Ardında net bir görüntü bırakarak bir ışık huzmesine dönüştü. Arkasında sonik bir patlama patlak verdi.
Kwaaaa….
Yaratık ileri doğru hücum ederken, Boss hala bana bakıyordu ve ben de tepki veremiyordum. 2 metre boyundaki böcek, bir balistik füzeden daha hızlı seyahat etti ve beni rüya gördüğümü düşünmeye bıraktı.
Göz açıp kapayıncaya kadar Kurukuru, Boss’un önüne geldi.
Sonra tırpanı andıran ön bacağını kaldırdı.
Kiiiik…
Etin kesildiğine dair tüyler ürpertici bir ses duyuldu.
Kurukuru’nun tırpanı Patron’un kalbini delmişti.
Yavaşlamış dünyada bile Kurukuru hızlı hareket ediyordu ve Boss zamanında tepki veremiyordu. Hayır, ilk etapta buna tepki vermek imkansızdı. Bıçağı, kaçınılamayacak şekilde tasarlanmıştır.
Çok geç olmasına rağmen, gözlerimin önünde akıllı saat pencereleri belirdi.
[Kurukuru – iç enerjisini sınırına kadar çekerek 3 saniye boyunca hipersonik hıza ulaşabilen insansı bir canavar.]

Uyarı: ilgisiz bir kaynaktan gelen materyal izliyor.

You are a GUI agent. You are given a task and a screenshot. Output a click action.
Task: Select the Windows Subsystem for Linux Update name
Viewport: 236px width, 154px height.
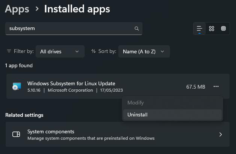pyautogui.click(x=71, y=83)
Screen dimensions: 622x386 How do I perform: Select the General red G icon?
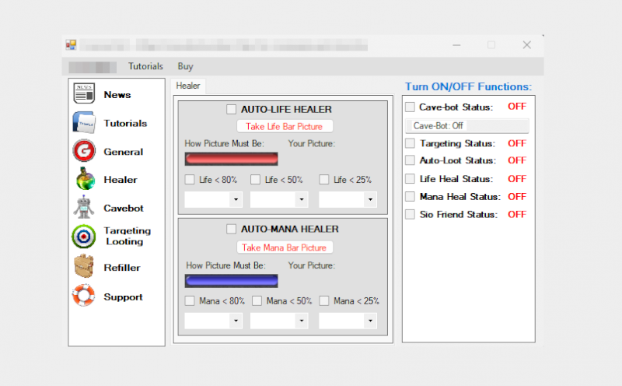point(84,152)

[Ayar değişikliği – üçüncü aşamanın patron seviyesinde bir suikastçısı olarak kabul edildiğinden, gücü 9.2/10 olarak değiştirildi]

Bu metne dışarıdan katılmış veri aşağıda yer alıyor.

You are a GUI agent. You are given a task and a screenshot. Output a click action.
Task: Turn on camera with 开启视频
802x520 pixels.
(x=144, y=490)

[Ayar değişikliği – Kurukuru’nun zekası, insanlarla ve Cinlerle anlaşma yapabileceği seviyeye yükseltildi.]
Ayar değişikliklerine baktım ve Boss’un vücudu daha fazla ayrılmadan önce Zamanı Tersine Çevirme’yi kullandım.
… Işık hızı gibi geçen zaman tersine döndü.
Boss artık ölmemişti, Kurukuru hala yeraltındaydı ve güneş ışığı hala üzerimize sıcak bir şekilde parlıyordu.
Üç dakika farkla geçmişe döndüm.
Hemen yan tarafa baktım.
“… Patron.”
“Hımm?”
Neyse ki, Patron hala yanımdaydı. Ancak, kalbim hala kabaca atıyordu ve nefesim sakinleşmeyi reddetti.
“Sorun ne…?”
Patron’un bileğini tuttum.
“N-Ne? K-Kim Hacin mi? Neden benim elimi tutuyorsun…”
Patron telaşla mırıldandı. Bu yerden bir an önce uzaklaşmam gerekiyordu.